*AIM OF THE TASK*.
Nothing but the lines from the one containing "The image size is (698, 616)." through the one containing "Task: Click the drag", both included, should be given again, each exactly as written below.

┌─ EXCERPTED DATA

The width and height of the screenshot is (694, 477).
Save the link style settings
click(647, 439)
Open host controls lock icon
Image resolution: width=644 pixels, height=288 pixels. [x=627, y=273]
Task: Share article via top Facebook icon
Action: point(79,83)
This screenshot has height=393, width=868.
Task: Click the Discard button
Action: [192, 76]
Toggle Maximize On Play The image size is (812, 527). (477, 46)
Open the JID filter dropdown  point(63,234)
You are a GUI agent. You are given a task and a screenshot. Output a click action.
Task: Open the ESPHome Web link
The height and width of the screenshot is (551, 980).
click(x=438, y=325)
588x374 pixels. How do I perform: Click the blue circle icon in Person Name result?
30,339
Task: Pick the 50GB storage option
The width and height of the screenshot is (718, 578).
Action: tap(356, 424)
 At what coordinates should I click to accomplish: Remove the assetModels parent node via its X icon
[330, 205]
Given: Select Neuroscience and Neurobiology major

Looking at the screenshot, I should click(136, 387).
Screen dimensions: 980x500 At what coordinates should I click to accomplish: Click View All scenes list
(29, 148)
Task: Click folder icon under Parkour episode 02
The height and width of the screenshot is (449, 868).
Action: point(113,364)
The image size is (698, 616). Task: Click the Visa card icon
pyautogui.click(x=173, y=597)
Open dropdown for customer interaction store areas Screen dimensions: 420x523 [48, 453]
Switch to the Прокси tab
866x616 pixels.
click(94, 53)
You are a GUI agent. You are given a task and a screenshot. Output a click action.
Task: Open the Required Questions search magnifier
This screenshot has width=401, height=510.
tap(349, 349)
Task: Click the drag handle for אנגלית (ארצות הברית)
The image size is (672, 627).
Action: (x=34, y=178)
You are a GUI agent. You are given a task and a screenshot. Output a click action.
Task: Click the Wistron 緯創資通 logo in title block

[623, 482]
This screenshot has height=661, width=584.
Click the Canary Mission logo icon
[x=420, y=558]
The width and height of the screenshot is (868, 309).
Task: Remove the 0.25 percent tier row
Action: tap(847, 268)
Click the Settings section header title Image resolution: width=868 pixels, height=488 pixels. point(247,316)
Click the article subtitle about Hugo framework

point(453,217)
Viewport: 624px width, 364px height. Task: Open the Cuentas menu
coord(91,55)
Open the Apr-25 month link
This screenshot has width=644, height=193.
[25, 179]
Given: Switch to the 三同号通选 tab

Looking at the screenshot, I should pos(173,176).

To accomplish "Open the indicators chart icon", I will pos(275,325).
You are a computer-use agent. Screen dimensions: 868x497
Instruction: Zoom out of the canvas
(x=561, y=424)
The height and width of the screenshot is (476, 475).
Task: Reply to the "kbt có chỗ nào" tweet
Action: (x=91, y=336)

└─

*RESPONSE*.
The image size is (698, 616). Task: Click the Visa card icon
pyautogui.click(x=173, y=597)
Open dropdown for customer interaction store areas Screen dimensions: 420x523 [48, 453]
Switch to the Прокси tab
866x616 pixels.
click(94, 53)
You are a GUI agent. You are given a task and a screenshot. Output a click action.
Task: Open the Required Questions search magnifier
This screenshot has width=401, height=510.
tap(349, 349)
Task: Click the drag handle for אנגלית (ארצות הברית)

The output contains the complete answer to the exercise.